◆ Task details: From the line containing "Manage Choices (201, 386)" to the last line below, retype everything word for word.
▼
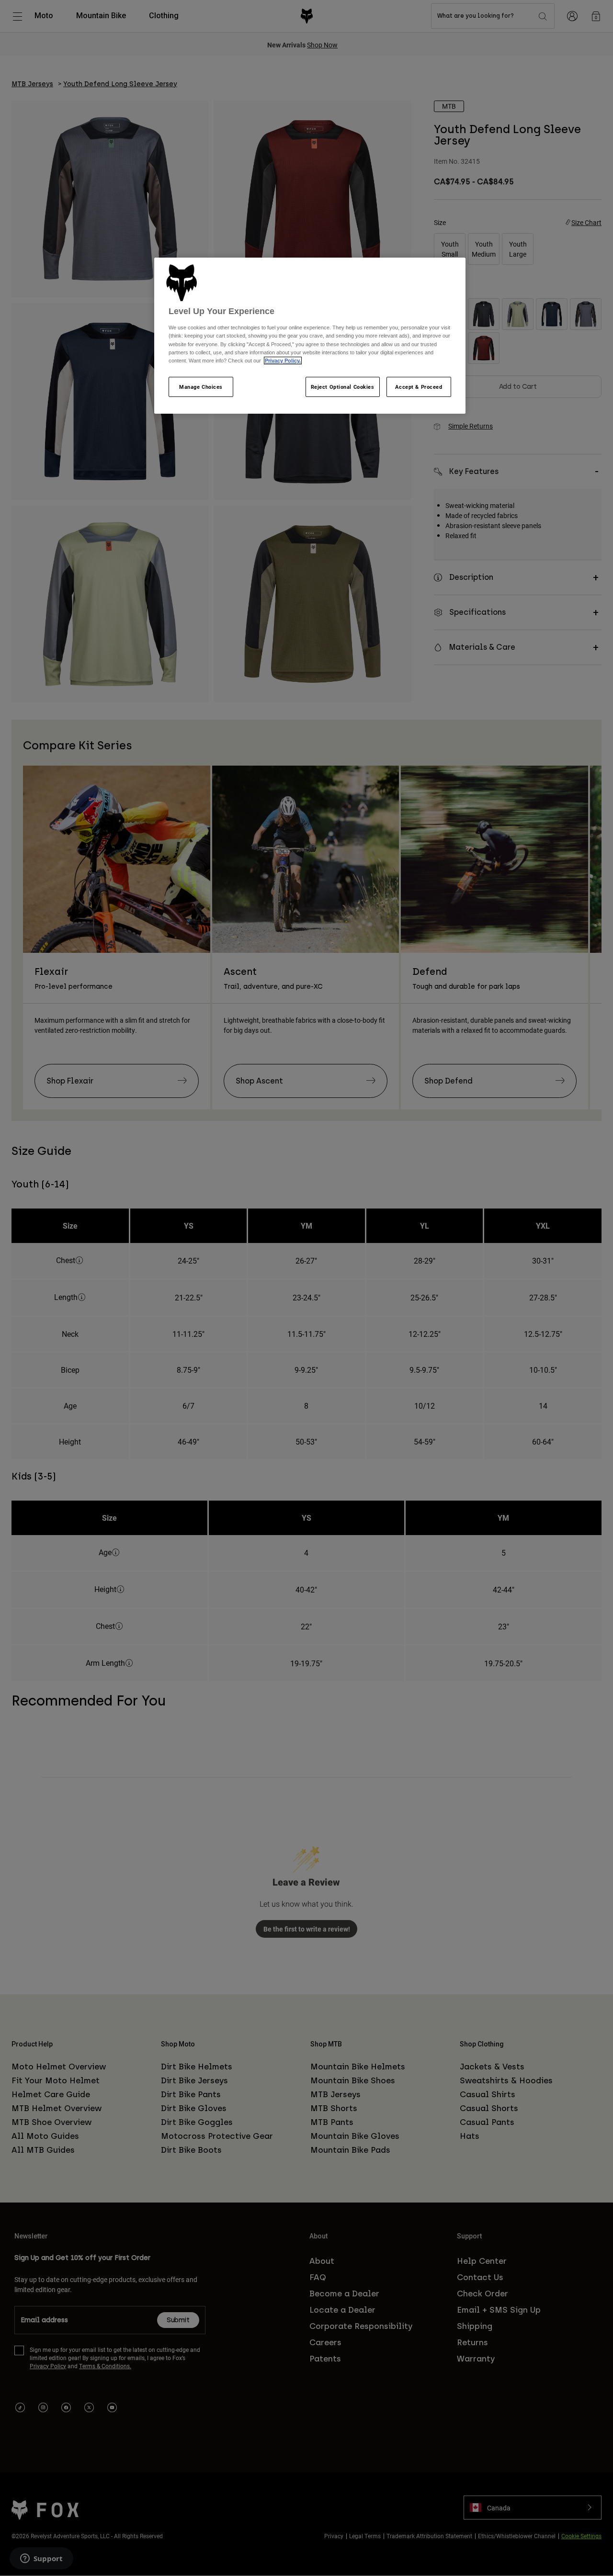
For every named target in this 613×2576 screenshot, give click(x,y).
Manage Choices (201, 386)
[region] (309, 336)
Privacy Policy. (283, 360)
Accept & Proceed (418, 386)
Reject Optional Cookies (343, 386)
▲
◆ Exercise result:
Manage Choices (201, 386)
[region] (309, 336)
Privacy Policy. (283, 360)
Accept & Proceed (418, 386)
Reject Optional Cookies (343, 386)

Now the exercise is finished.